Intervista a Davide Faraone per "Il Corriere della Sera" del 02-04-2026
di Paola D'Amico
Sara aveva 2 anni e 3 mesi quando le è stata fatta la diagnosi di autismo. Oggi ne ha 23. La nostra vita di genitori di colpo è cambiata. Ma dopo aver capito che non ci sarebbero state letture di libri assieme, uscite al cinema, partite allo stadio, la felicità non è scomparsa. Si è riparametrata su altre cose. La soddisfazione, per esempio, nasceva dal sapere che in classe Sara era stata seduta o che aveva imparato ad allacciarsi le scarpe. Insomma, c'è un Davide prima di Sara e un Davide dopo. E questo mi ha spinto a occuparmi maggiormente delle questioni che riguardano le persone con disabilità».
Davide è l’onorevole Faraone: palermitano 50 anni, al terzo mandato in Parlamento nelle fila di Italia viva, è tra i fondatori e l'attuale presidente di Fondazione Italiana Autismo, che dal 2015 aggrega associazioni di familiari, società scientifiche, fondazioni per fare ricerca e promuovere una cultura attenta alle necessità e ai diritti delle persone con autismo di cui oggi si celebra la Giornata mondiale.
«Ci sono battaglie che non possono aspettare» è il messaggio della Fondazione alla quale fino a domenica 5 aprile si può fare una donazione attraverso il numero 45585, tramite sms o telefonando anche da rete fissa.
«La mia storia — aggiunge — è quella di tanti genitori. La diagnosi di Sara é stata casuale. Fino a 1 anno di età sembrava più precoce dei coetanei. Poi si è isolata dal resto del mondo. L'apoteosi è stata la visita dal neuropsichiatra. Noi seduti davanti a lui alla scrivania, lei dietro a giocare. Quando il medico ha dato un pugno violento sul tavolo che ci ha fatto sobbalzare, Sara ha continuato con i suoi giochi. E questo isolamento che spesso i genitori sottovalutano». Come vengono sottovalutati i bisogni dei genitori.
«Si pensa che siamo infelici. Non è così: nel rapporto coi nostri figli impariamo a essere felici. Quello che ci rende infelici — continua — é ciò che sta attorno, la difficoltà dello Stato di dare servizi all'altezza, di comprendere le nostre difficolta. Ci sono liste d'attesa per arrivare a una diagnosi. Poi inizia la disperazione per fare la psicomotricità, la logopedia.
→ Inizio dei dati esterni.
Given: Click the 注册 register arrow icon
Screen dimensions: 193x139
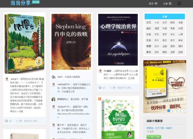Looking at the screenshot, I should pyautogui.click(x=170, y=4).
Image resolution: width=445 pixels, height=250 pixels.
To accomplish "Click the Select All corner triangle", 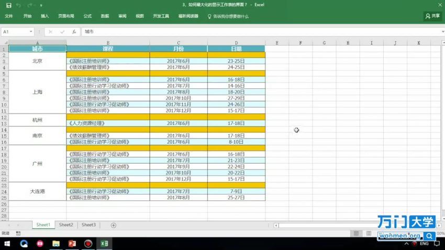I will point(4,42).
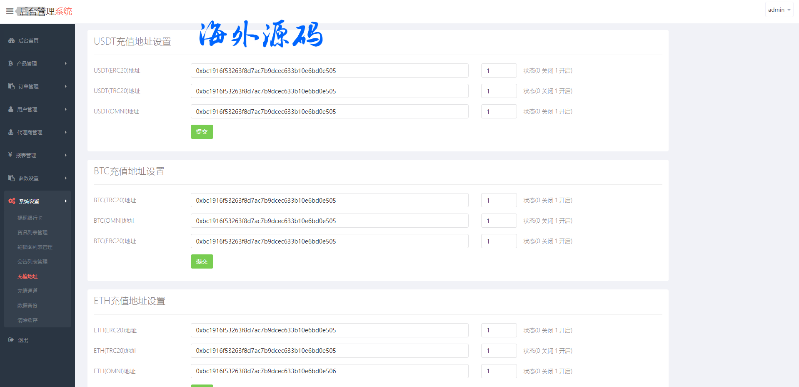Open 轮播图列表管理 in the sidebar
799x387 pixels.
[35, 247]
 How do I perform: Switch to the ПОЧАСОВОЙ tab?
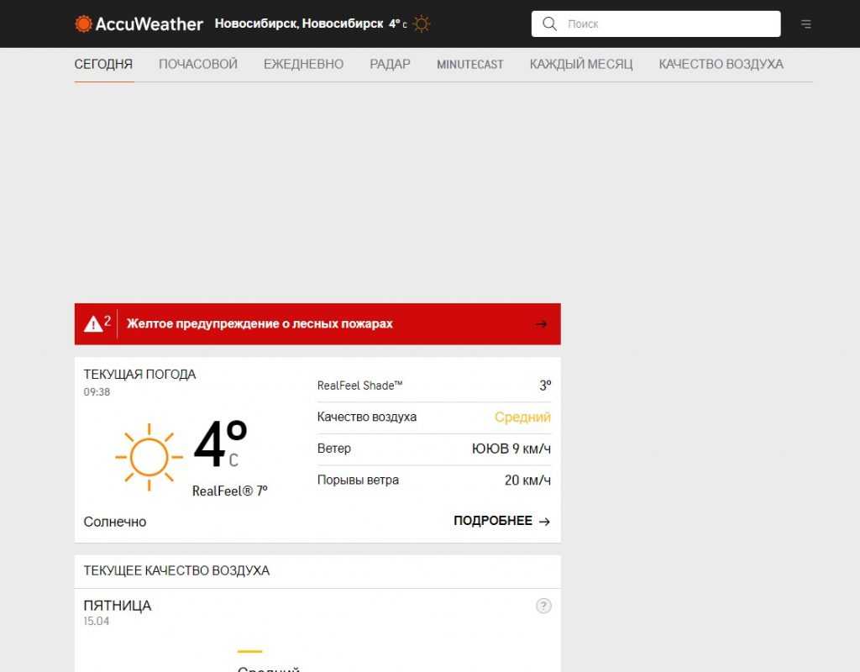click(x=198, y=65)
E ci sono genitori che devono lasciare il lavoro ma il loro ruolo di caregiver non è riconosciuto. Eppure, tutti spiegano che è importante arrivare presto alla diagnosi e fare interventi precoci».
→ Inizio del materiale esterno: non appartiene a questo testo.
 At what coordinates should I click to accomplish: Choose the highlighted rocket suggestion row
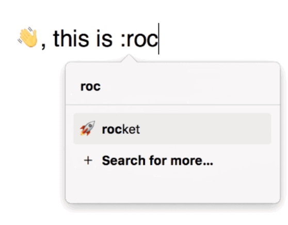172,129
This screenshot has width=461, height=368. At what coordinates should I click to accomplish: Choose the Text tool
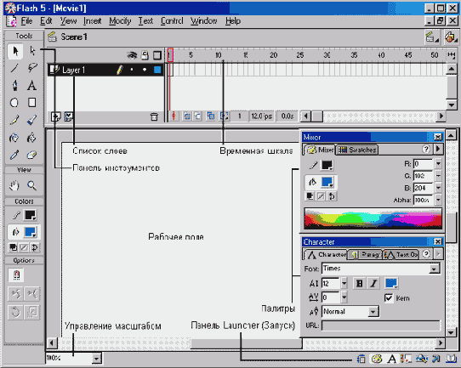32,86
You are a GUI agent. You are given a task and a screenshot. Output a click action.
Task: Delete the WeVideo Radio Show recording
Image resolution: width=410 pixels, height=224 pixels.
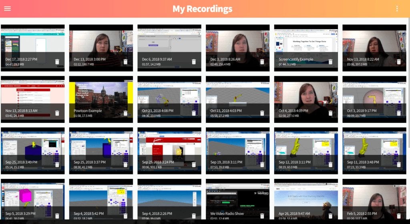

Il tempo della scuola è «il luogo migliore per i nostri figli, perché lì esistono. Compiuti i 18 anni diventano perfetti anonimi. Se non possono lavorare, se non sono ad alto funzionamento, finiscono in luoghi "speciali" tra persone come loro, polverizzando tutti i sacrifici fatti per l’inclusione. Bisogna fare di più e più in fretta. Viviamo una volta sola e qui si parla di vite stravolte».